This is the first thread I have read about XYZ.  Interesting.

We never trade.  But I admire how some of you learn all the ins and outs of getting the most for your TS.


----------



## BocaBoy (Oct 15, 2010)

dioxide45 said:


> Look at DVC. Their weekend nights were very expensive point wise. That caused a lot of people to rethink their plans and book only weeknights on DVC points and pay for a hotel stay for the weekend with cash. *DVC when analyzing the supply and demand realized that demand now for those weekend nights was lower, so they made the cost of them less and the weeknights a little higher* because the demand was there for weeknights to warrant it.



Have the 2011-2012 point charts been modified already?


----------



## Old Hickory (Oct 15, 2010)

What if the XYZ is NOT a written benefit of II memberhsip but instead is only offered on a per case basis as a bonus to the courteous and nice people (clients)?   

Just asking...


----------



## Fredm (Oct 15, 2010)

Old Hickory said:


> What if the XYZ is NOT a written benefit of II memberhsip but instead is only offered on a per case basis as a bonus to the courteous and nice people (clients)?
> 
> Just asking...



My guess:

I.I. "promotions" like the XYZ are intended to compensate for the revenue shortfall caused by lack of new member enrollments. 
No new timeshare sales, no incremental  new members.
It's all about fee generation. There are several promos currently. They are expanded and contracted as fee requirements and inventory dictate.

It's also an attractive lure for quality tier deposits. 

I.I. will not formalize the promotions permanently, member wide, because they want to keep their options open. So, they set promotion targets for the more knowledgeable csr's (who are compensated for hitting their targets).


----------



## SueDonJ (Oct 15, 2010)

Hmmmmm.  That's a leading question, Old Hickory, with the implication that some of us must not have been offered XYZ's because we're not nice to II reps.  There really isn't any way to answer that without getting on a high horse, is there?  We can say, though, that there are reports on TUG of eligible II members asking in exactly the same manner and not all of them are successful with their requests.  As well, how can somebody be not nice to a rep about not getting an XYZ, if s/he doesn't even know they exist and so hasn't asked about them?   

Anyway, here's my first post about XYZ's from when I learned about them on TUG.  I haven't requested an II exchange since so I haven't had an opportunity to ask for XYZ's (or be somehow not nice to an II rep,) but at least now I know they exist and will know what to reference in the future.  I just wish I had known about them last year and the year before, when I could have taken advantage of them.

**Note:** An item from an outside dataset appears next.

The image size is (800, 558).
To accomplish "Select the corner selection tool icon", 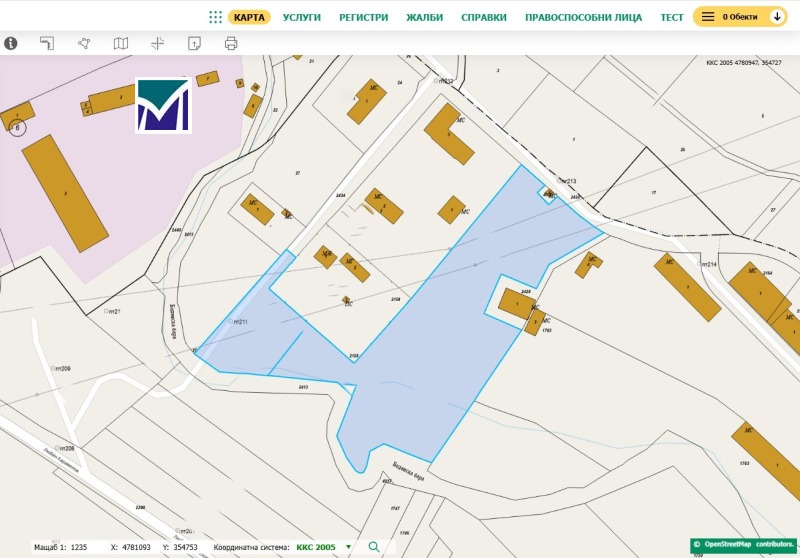I will point(47,43).

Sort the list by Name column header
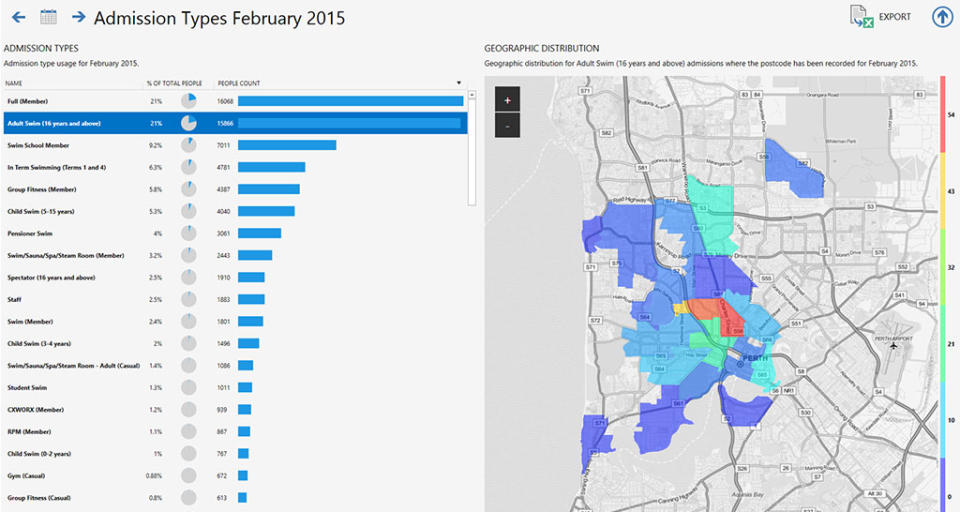(x=14, y=83)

But that's my whole point about the secrecy surrounding these things!  Probably Fred is right - they're not written into the docs so II can choose when to offer them, when they need to offer them for revenue.  No problem there.  But I still think that when they are offering them, every rep should be able to access them and help everybody get the most from their II memberships.


----------



## windje2000 (Oct 15, 2010)

Fredm said:


> My guess:
> 
> I.I. "promotions" like the XYZ are intended to compensate for the revenue shortfall caused by lack of new member enrollments.
> No new timeshare sales, no incremental  new members.
> ...



In addition, less than 100% of the weeks deposited in II are redeemed, notwithstanding the various time frames available for redemption.  There's always going to be some slippage.

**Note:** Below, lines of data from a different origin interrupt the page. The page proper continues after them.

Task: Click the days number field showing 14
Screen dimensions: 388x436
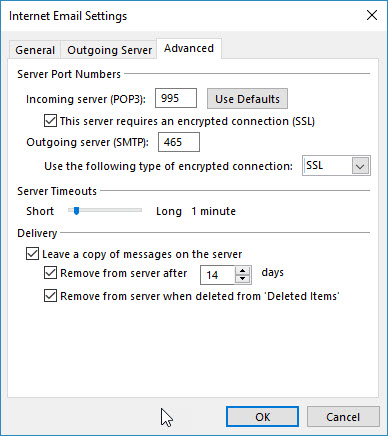Action: point(218,275)
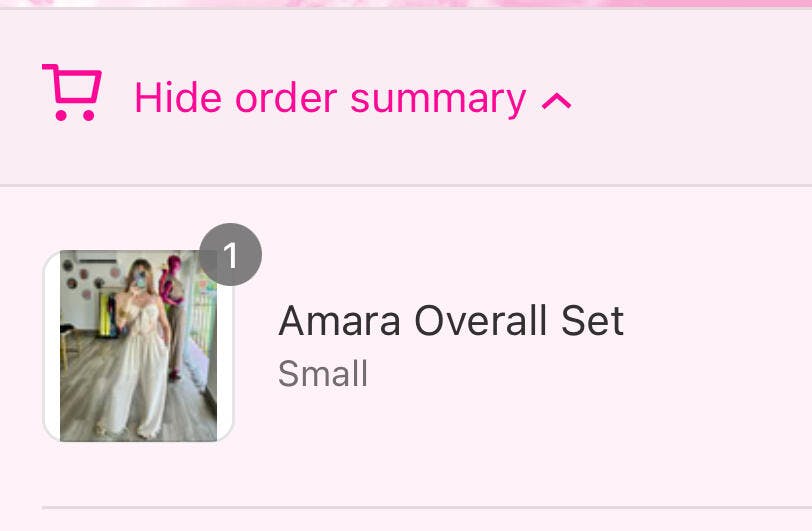Select the variant text under product name

[x=323, y=374]
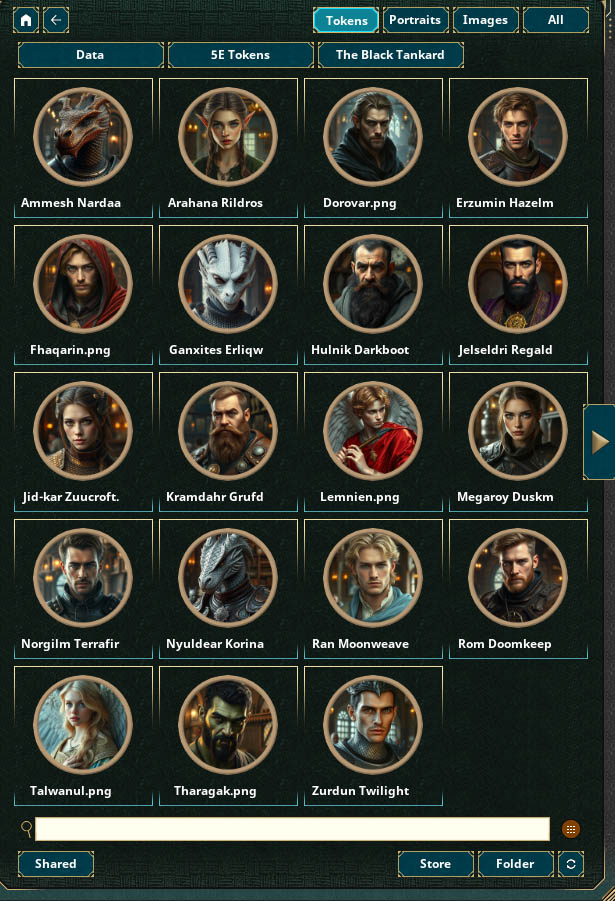This screenshot has width=615, height=901.
Task: Click the refresh icon next to Folder
Action: 571,864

Those deposited weeks are reservations with definite dates and are 'perishable.'  

II would seem to be attempting to get something (an exchange fee) for a week that might otherwise expire unused.  Same principle as getaways.


----------



## vacationtime1 (Oct 15, 2010)

SueDonJ said:


> Hmmmmm.  That's a leading question, Old Hickory, with the implication that some of us must not have been offered XYZ's because we're not nice to II reps.  There really isn't any way to answer that without getting on a high horse, is there?  We can say, though, that there are reports on TUG of eligible II members asking in exactly the same manner and not all of them are successful with their requests.  As well, how can somebody be not nice to a rep about not getting an XYZ, if s/he doesn't even know they exist and so hasn't asked about them?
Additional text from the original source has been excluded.